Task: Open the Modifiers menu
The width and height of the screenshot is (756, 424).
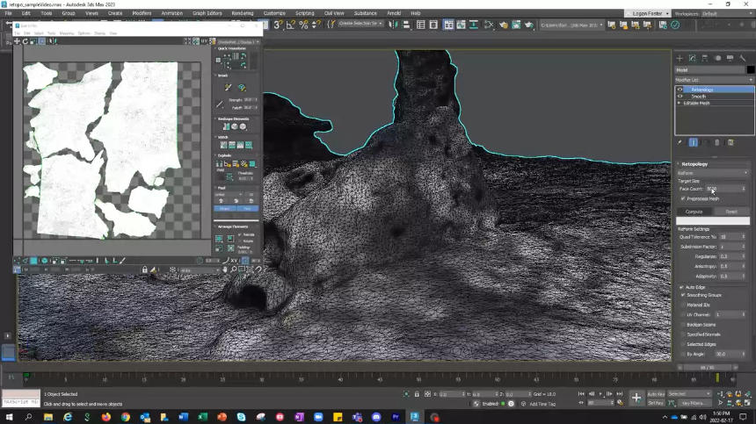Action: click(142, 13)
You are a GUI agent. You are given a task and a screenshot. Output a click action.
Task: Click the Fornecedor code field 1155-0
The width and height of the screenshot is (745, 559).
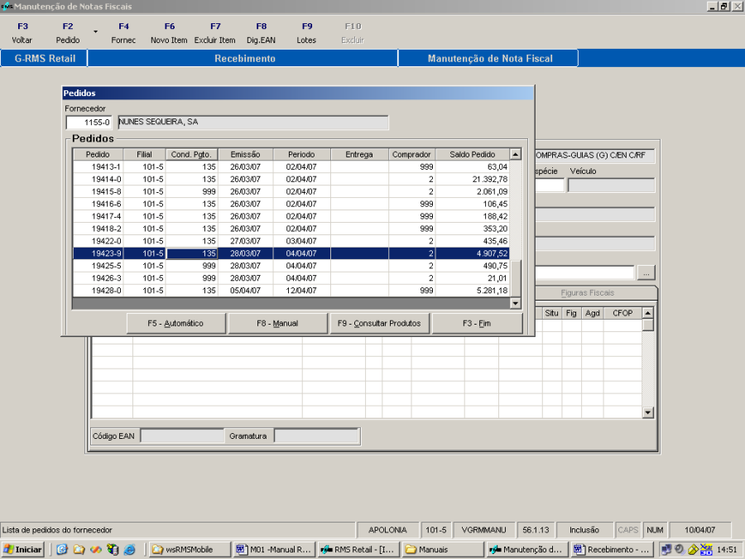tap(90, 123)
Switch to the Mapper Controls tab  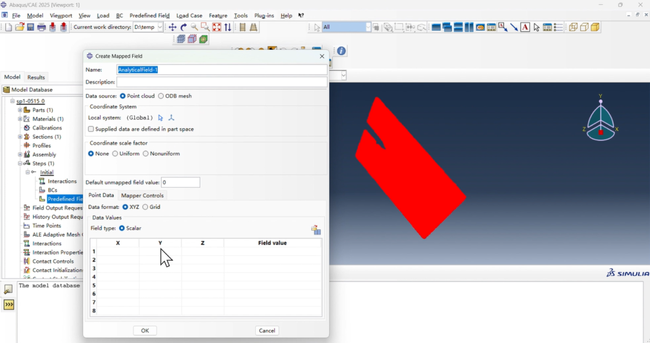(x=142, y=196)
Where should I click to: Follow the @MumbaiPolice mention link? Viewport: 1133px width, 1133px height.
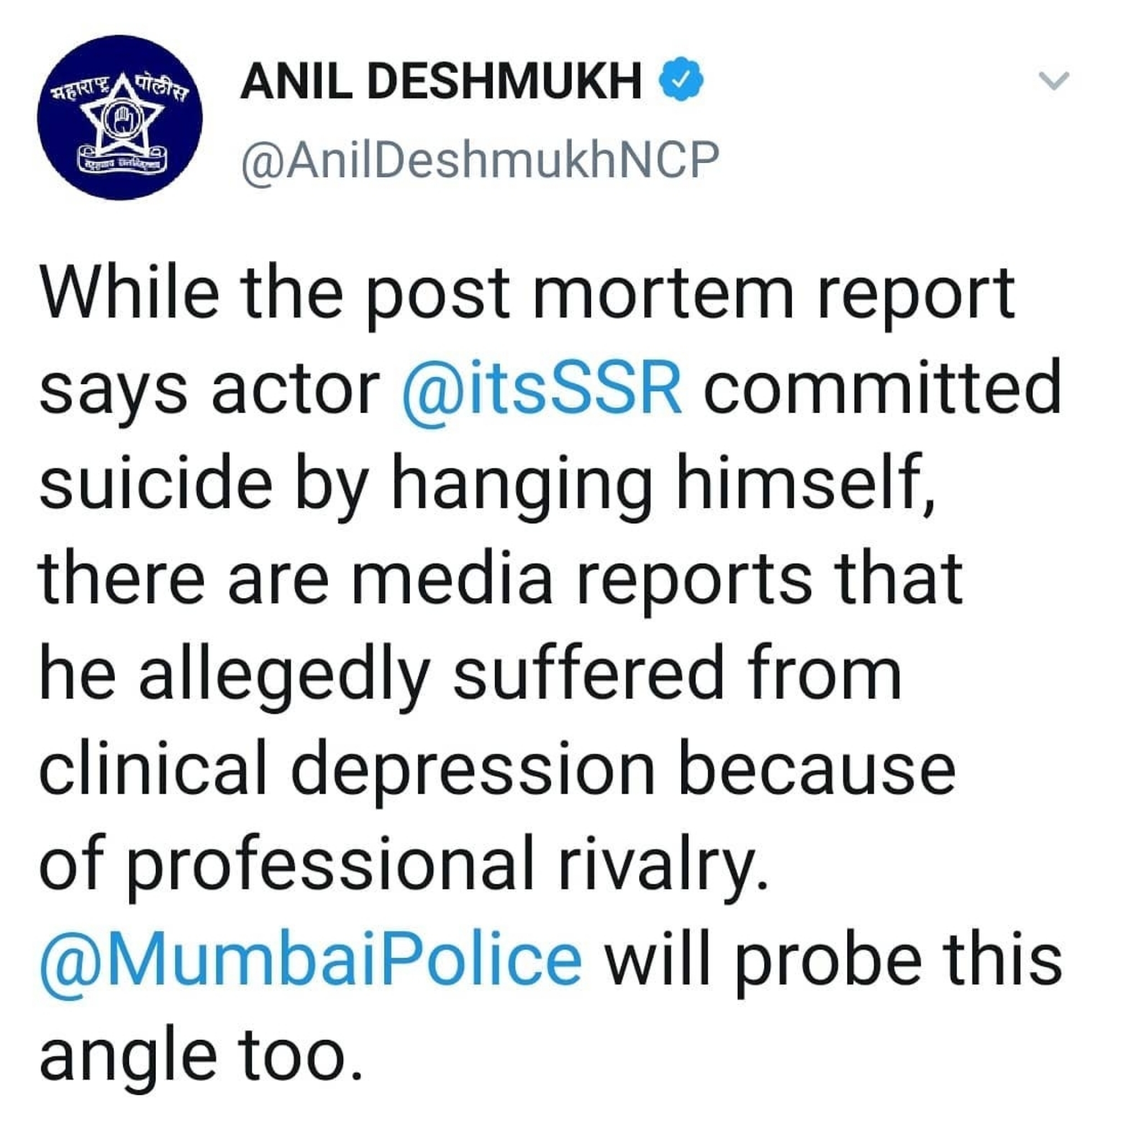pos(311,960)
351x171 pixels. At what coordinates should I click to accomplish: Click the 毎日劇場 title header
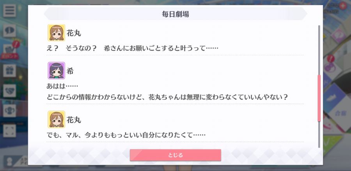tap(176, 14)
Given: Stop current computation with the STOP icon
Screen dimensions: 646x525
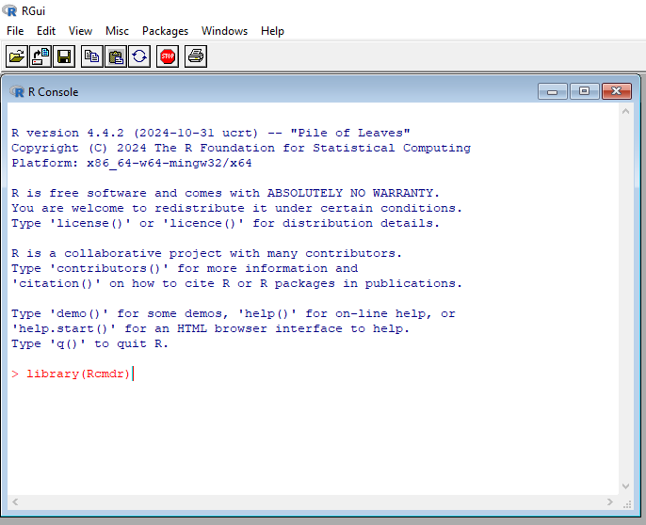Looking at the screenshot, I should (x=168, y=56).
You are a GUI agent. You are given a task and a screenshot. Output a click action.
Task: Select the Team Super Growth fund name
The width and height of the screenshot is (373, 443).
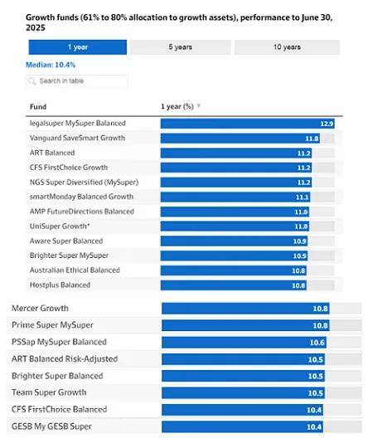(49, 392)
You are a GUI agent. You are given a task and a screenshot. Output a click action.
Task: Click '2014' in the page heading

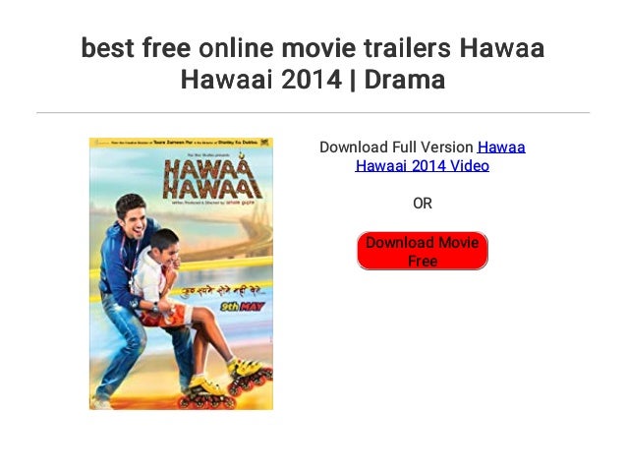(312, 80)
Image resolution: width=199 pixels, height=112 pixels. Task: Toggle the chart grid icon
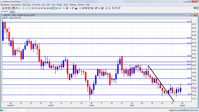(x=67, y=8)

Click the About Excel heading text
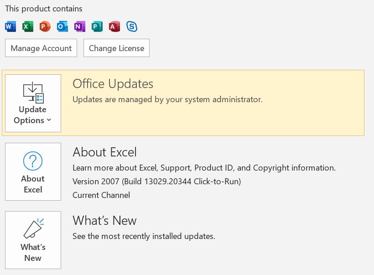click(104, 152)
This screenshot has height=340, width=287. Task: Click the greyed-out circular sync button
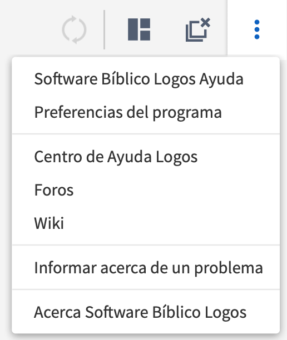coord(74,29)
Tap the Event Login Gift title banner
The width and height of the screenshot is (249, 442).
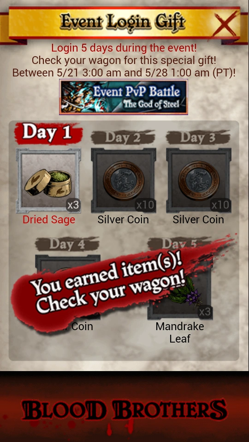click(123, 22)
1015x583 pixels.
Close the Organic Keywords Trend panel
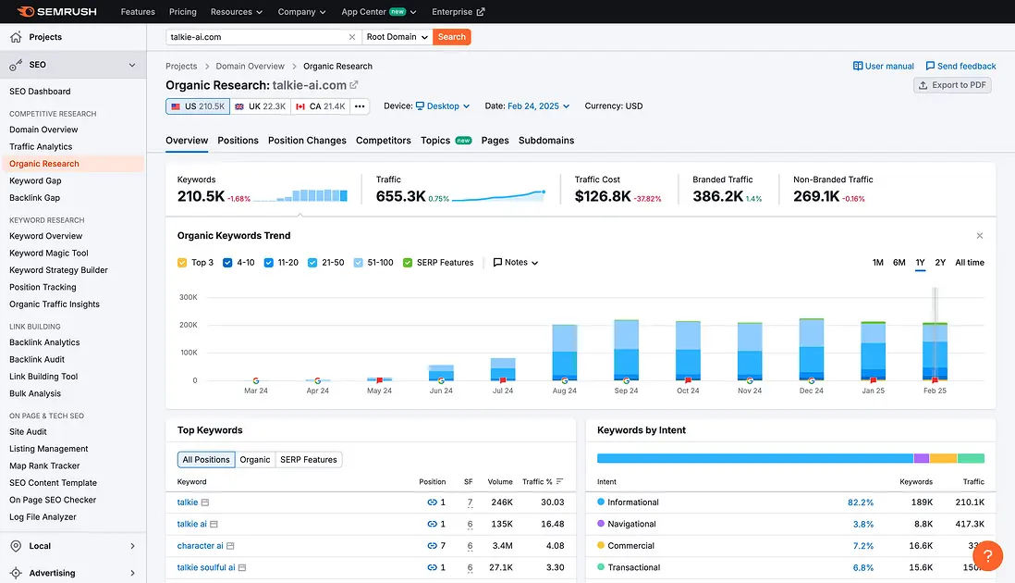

────────────────────

■ DESCRIPTION OF THE TASK
Reproduce exactly, and only, the lines from the one containing "Image resolution: width=199" through the last line of the records above, both included, leaving out any pictures.

■ OUTPUT OF THE EXERCISE
Image resolution: width=199 pixels, height=112 pixels. Task: Toggle the chart grid icon
(x=67, y=8)

Click the About Excel heading text
click(104, 152)
This screenshot has height=340, width=287. Task: Click the greyed-out circular sync button
coord(74,29)
Tap the Event Login Gift title banner
The width and height of the screenshot is (249, 442).
click(123, 22)
1015x583 pixels.
Close the Organic Keywords Trend panel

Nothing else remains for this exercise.